| The problem |
Look through the lines below, find those with the word "Silicon", and copy them.

[Saved entries]
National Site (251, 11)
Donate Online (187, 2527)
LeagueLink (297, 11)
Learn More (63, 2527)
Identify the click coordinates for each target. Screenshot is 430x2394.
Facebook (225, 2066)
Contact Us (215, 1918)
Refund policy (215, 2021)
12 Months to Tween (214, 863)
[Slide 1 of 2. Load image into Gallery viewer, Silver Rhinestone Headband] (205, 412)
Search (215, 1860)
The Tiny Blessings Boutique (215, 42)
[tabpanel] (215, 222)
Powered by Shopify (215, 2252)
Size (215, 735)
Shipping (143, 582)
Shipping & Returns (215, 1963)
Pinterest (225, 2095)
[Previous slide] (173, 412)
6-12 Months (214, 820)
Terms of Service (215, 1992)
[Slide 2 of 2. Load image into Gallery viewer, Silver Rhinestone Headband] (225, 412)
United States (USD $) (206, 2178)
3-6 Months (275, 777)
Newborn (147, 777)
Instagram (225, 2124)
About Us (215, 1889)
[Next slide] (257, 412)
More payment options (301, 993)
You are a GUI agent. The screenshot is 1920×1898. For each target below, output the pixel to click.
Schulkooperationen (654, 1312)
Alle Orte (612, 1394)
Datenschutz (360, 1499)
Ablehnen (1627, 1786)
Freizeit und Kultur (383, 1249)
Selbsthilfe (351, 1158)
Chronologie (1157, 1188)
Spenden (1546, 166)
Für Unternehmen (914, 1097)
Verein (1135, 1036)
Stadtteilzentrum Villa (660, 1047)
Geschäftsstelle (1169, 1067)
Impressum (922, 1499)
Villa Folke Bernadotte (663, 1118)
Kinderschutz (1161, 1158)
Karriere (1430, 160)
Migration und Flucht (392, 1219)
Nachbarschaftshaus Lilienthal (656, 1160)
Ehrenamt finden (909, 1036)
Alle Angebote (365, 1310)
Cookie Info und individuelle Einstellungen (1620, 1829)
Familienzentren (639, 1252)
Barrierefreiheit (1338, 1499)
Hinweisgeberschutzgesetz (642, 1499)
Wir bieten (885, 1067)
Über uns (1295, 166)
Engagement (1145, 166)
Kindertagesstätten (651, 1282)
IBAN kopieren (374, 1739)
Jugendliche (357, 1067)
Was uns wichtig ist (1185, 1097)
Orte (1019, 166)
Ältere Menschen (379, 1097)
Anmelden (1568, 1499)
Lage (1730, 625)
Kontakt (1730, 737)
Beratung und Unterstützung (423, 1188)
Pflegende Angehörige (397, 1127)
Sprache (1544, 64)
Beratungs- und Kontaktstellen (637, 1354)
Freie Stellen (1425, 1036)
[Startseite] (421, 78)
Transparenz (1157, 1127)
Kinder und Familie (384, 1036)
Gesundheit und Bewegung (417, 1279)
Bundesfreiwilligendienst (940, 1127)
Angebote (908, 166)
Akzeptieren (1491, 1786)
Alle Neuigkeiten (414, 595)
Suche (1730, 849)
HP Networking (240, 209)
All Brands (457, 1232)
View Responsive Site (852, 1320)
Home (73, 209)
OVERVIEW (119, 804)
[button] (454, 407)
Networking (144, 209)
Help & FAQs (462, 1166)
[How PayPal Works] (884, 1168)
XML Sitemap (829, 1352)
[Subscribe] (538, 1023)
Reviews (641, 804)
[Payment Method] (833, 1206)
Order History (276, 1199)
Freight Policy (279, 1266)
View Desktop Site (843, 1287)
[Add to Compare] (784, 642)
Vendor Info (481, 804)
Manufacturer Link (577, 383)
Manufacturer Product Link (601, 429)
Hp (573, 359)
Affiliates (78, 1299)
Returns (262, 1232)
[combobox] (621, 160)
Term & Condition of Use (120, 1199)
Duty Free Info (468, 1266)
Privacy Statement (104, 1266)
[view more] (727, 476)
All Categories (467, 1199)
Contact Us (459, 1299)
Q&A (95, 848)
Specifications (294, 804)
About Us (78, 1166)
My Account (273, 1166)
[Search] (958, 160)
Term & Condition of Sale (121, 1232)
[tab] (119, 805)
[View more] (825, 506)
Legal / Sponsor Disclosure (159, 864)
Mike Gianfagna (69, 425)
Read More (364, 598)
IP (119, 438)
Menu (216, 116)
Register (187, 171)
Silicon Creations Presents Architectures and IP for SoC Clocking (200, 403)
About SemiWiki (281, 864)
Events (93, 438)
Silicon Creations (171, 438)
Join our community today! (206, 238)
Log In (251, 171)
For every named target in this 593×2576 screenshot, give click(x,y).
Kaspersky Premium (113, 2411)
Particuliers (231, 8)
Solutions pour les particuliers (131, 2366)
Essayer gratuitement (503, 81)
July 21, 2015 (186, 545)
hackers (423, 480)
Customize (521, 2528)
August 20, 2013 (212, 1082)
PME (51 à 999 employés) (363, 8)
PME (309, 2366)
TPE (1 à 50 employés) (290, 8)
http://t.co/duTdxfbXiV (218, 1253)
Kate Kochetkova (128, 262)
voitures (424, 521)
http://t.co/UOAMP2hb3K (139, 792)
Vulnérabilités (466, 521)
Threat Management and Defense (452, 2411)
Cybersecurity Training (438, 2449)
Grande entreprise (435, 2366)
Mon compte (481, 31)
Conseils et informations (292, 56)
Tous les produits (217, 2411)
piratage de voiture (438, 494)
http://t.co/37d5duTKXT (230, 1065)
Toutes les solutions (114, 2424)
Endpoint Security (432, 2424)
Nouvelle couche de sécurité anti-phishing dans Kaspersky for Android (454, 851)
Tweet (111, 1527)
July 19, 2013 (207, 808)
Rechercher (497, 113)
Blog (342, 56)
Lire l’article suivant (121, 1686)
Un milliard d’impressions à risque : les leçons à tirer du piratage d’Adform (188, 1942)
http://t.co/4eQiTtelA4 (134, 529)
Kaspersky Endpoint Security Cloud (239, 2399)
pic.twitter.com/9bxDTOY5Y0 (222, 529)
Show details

| Exercise solution |
Silicon Creations Presents Architectures and IP for SoC Clocking (200, 403)
Silicon Creations (171, 438)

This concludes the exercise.